You know, not to blemish my impending fame, but now that I’ve taken the time to read the parts of the article that aren’t about me, I’m in a bit of a huff in regards to the comments made by Michael Spring the publisher of Frommer’s, who freely admits to paying his authors $1,500 to write an astounding 150 pages of new text (that’s $10 per page or about $0.025 per word, a rate that no professional freelancer in their right mind would consider in a million years, even without travel expenses) while encouraging authors to constantly scrap and beg for ethically difficult and personally demeaning freebies. 

This is an excerpt from the end of the article;
He had his own advice for new guide writers. First, he said, don’t complain. “Nobody is going to feel sorry for you getting six weeks of free travel in Europe,” he said.

Exactly when was the last time Mr. Spring traveled through Europe, leading him to the misconception that $1,500 will comfortably cover six weeks of travel during high season, including an international plane ticket? 

Even if his authors could win complimentary accommodation every other night, that $1,500 is only going to last 2-3 weeks tops, what with the authors being constantly on the move and coughing up train fare.

So, more accurately, the writers that Mr. Spring seems to have baffling contempt for are actually getting paid pennies per hour to work 16 hours a day, six days a week for the first 2-3 weeks, having little to no personal time, sleep or what Mr. Spring seems to imagine as a fun time, and once their tiny fee has been spent, they spend the remainder of that six weeks paying out of their pocket for the pleasure of doing the same workload. 

Let’s say his authors didn’t do the travel and wrote everything from their living rooms, solely through Internet research, with no mushrooming travel expenses.  Even then, at their rate of pay, they’d be earning a mere $13,000 a year for their specialized skills.  I’d be curious to see how long it would take Mr.
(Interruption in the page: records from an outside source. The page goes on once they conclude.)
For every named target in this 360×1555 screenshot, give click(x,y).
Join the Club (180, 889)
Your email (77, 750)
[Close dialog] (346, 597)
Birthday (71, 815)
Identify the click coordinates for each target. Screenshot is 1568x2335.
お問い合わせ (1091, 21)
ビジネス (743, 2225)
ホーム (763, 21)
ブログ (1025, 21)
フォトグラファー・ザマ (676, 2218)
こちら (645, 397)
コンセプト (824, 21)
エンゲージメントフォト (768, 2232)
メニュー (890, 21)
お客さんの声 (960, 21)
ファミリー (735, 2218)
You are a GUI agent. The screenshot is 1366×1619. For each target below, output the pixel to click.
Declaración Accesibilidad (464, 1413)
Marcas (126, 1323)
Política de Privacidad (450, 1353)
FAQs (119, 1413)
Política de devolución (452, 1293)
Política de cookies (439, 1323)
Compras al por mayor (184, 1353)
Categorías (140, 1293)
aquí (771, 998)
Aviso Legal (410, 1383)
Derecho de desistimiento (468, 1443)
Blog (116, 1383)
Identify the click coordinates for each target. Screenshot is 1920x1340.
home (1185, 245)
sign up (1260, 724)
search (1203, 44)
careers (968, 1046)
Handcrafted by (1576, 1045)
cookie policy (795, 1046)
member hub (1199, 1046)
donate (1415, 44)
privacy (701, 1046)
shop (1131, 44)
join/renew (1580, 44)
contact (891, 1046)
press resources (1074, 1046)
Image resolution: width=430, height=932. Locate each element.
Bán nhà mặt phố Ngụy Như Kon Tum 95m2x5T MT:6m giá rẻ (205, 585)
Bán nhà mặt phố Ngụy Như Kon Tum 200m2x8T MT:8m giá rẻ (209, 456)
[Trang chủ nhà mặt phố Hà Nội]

Spring to start complaining under similar circumstances.

I don’t believe I have ever heard or read someone make statements demonstrating a more out-of-touch, condescending attitude for the people who have made him rich through their diligent work, done largely in the throes of intense mental, physical and emotional stress. 

The absence of a tangible, observable sweatshop is possibly the only thing between this wanker and an international labor laws violation.